Stored records:
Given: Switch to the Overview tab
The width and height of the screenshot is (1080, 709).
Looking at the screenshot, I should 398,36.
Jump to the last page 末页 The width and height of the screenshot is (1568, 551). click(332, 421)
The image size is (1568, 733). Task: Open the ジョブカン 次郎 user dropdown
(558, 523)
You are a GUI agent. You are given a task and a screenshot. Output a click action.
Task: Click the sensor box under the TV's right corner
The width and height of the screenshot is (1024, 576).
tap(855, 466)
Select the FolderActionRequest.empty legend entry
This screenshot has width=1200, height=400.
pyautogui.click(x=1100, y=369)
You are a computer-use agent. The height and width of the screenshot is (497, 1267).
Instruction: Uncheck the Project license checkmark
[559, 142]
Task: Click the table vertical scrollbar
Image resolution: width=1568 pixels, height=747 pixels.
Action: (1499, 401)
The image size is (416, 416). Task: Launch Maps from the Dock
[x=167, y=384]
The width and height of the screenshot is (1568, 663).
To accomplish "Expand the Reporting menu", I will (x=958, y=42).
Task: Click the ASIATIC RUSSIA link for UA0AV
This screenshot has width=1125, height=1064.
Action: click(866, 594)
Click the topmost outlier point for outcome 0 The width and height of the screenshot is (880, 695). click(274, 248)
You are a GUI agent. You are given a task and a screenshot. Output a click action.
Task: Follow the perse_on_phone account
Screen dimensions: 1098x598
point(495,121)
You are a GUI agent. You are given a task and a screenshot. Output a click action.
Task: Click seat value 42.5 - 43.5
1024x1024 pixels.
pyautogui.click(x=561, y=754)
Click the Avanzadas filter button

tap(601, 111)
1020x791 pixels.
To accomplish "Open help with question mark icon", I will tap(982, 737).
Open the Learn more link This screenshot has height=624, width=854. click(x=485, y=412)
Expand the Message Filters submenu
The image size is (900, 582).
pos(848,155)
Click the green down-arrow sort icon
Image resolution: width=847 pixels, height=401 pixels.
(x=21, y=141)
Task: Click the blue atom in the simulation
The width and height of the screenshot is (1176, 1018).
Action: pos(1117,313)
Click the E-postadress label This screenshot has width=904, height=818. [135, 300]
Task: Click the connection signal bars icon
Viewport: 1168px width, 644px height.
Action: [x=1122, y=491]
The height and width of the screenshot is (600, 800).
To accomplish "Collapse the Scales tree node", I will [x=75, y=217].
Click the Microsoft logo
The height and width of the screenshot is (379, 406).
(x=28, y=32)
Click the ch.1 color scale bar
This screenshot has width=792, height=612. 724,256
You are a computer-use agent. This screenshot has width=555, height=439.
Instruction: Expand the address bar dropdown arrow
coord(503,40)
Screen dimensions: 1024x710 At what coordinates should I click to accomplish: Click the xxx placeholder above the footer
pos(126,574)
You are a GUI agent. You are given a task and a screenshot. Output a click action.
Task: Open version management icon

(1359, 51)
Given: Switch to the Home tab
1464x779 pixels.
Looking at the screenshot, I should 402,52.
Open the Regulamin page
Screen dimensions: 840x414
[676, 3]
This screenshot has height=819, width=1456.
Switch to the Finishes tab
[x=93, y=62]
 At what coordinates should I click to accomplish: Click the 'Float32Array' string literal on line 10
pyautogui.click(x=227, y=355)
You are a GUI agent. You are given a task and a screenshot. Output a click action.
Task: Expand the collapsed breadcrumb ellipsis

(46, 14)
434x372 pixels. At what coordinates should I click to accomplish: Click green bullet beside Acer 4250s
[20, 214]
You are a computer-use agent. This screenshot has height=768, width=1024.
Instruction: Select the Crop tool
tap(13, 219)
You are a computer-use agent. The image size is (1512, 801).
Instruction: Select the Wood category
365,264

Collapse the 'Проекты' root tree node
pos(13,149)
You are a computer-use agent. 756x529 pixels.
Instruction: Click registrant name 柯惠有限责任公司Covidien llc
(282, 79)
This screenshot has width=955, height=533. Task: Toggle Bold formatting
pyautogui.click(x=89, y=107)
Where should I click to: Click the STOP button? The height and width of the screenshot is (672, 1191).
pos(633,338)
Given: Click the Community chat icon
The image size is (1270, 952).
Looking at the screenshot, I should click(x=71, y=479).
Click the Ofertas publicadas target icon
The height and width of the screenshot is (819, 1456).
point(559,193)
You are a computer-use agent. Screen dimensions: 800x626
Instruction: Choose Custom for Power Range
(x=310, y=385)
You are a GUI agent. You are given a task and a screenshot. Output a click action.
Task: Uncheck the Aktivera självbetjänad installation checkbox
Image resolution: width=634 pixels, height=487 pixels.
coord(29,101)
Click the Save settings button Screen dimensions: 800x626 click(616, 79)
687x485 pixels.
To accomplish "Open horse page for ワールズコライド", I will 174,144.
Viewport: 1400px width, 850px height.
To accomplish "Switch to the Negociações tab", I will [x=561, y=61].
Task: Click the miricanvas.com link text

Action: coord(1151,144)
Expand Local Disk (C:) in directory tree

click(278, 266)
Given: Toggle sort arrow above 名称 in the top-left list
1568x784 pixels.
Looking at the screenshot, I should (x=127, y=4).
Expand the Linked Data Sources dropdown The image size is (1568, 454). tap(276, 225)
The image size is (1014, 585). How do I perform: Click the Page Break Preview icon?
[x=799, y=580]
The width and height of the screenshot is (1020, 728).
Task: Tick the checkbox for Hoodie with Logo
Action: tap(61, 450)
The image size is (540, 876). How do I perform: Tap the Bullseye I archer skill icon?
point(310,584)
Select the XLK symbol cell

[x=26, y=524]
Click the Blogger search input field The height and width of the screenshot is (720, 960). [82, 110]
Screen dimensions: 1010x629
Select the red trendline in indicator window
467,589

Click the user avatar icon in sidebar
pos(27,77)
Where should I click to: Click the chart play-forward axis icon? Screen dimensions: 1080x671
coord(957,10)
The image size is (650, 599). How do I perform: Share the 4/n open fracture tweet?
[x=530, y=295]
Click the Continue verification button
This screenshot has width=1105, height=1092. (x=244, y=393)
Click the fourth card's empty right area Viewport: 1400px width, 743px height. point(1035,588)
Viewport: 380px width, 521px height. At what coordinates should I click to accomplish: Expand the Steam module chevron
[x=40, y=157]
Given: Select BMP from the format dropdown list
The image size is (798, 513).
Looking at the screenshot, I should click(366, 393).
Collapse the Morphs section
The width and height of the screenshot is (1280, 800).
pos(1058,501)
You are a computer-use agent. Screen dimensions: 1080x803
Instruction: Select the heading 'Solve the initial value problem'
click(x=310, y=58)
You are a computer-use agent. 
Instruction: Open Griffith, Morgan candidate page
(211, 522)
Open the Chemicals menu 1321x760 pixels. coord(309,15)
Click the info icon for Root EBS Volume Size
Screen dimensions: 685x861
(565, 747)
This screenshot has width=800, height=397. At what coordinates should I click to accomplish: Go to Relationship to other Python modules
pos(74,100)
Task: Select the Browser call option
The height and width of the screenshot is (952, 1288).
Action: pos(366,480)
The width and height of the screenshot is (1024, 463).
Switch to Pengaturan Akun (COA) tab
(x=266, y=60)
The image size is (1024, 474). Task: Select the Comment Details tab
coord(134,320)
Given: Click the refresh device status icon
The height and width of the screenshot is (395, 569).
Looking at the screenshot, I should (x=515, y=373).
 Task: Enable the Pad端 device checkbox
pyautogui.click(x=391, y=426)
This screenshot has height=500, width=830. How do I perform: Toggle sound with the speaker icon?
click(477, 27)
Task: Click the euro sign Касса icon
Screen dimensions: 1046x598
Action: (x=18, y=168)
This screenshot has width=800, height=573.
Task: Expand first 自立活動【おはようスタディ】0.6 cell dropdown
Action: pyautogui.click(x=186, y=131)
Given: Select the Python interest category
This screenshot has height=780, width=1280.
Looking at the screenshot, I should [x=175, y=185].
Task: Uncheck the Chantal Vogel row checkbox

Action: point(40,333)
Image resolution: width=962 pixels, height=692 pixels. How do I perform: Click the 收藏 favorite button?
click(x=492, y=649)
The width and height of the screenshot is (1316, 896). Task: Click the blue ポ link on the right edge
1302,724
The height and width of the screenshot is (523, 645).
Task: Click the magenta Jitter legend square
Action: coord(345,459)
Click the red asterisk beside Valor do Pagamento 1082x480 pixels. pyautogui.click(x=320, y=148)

▶ **Exercise prompt**
Give again, word for word, every line from the one holding "This screenshot has height=500, width=830." to the end of the data.

▶ **Exercise result**
This screenshot has height=500, width=830. How do I perform: Toggle sound with the speaker icon?
click(477, 27)
Task: Click the euro sign Касса icon
Screen dimensions: 1046x598
Action: (x=18, y=168)
This screenshot has width=800, height=573.
Task: Expand first 自立活動【おはようスタディ】0.6 cell dropdown
Action: pyautogui.click(x=186, y=131)
Given: Select the Python interest category
This screenshot has height=780, width=1280.
Looking at the screenshot, I should [x=175, y=185].
Task: Uncheck the Chantal Vogel row checkbox

Action: point(40,333)
Image resolution: width=962 pixels, height=692 pixels. How do I perform: Click the 收藏 favorite button?
click(x=492, y=649)
The width and height of the screenshot is (1316, 896). Task: Click the blue ポ link on the right edge
1302,724
The height and width of the screenshot is (523, 645).
Task: Click the magenta Jitter legend square
Action: coord(345,459)
Click the red asterisk beside Valor do Pagamento 1082x480 pixels. pyautogui.click(x=320, y=148)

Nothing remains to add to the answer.